## OBJECTIVE
Print the data below word for word, starting at the line that contains "You are a GUI" and ending at the line that contains "pyautogui.click(x=185, y=36)", with both of those lines included.

## MATERIAL
○ ○ ○
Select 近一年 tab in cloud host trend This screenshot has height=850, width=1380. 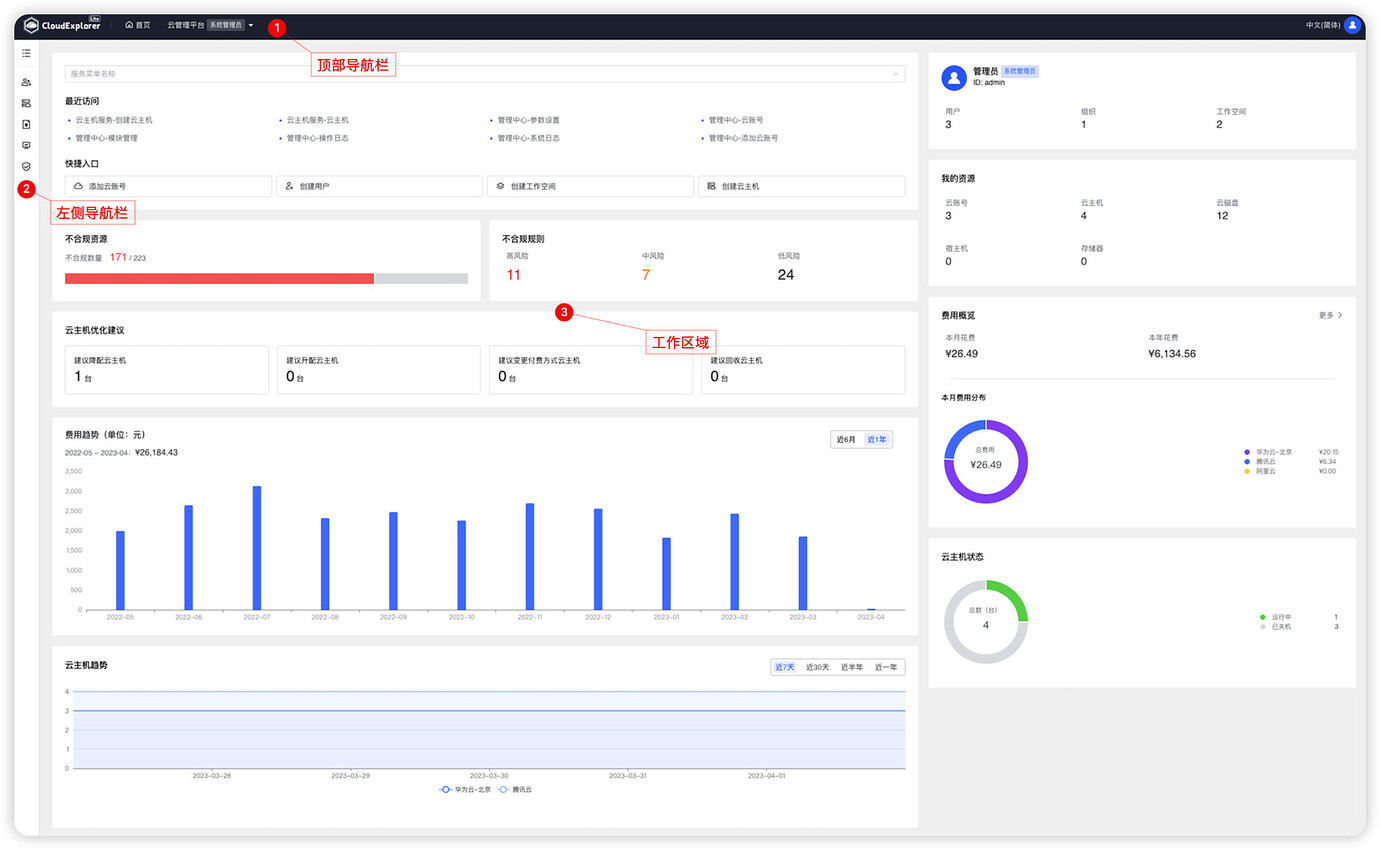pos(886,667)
○ ○ ○
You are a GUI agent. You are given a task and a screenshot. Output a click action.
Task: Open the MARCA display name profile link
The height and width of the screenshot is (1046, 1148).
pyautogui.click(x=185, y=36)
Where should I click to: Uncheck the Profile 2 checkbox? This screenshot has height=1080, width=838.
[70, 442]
○ ○ ○
## OUTPUT OF THE EXERCISE
You are a GUI agent. You are given a task and a screenshot. Output a click action.
Task: Open the MARCA display name profile link
The height and width of the screenshot is (1046, 1148).
pyautogui.click(x=185, y=36)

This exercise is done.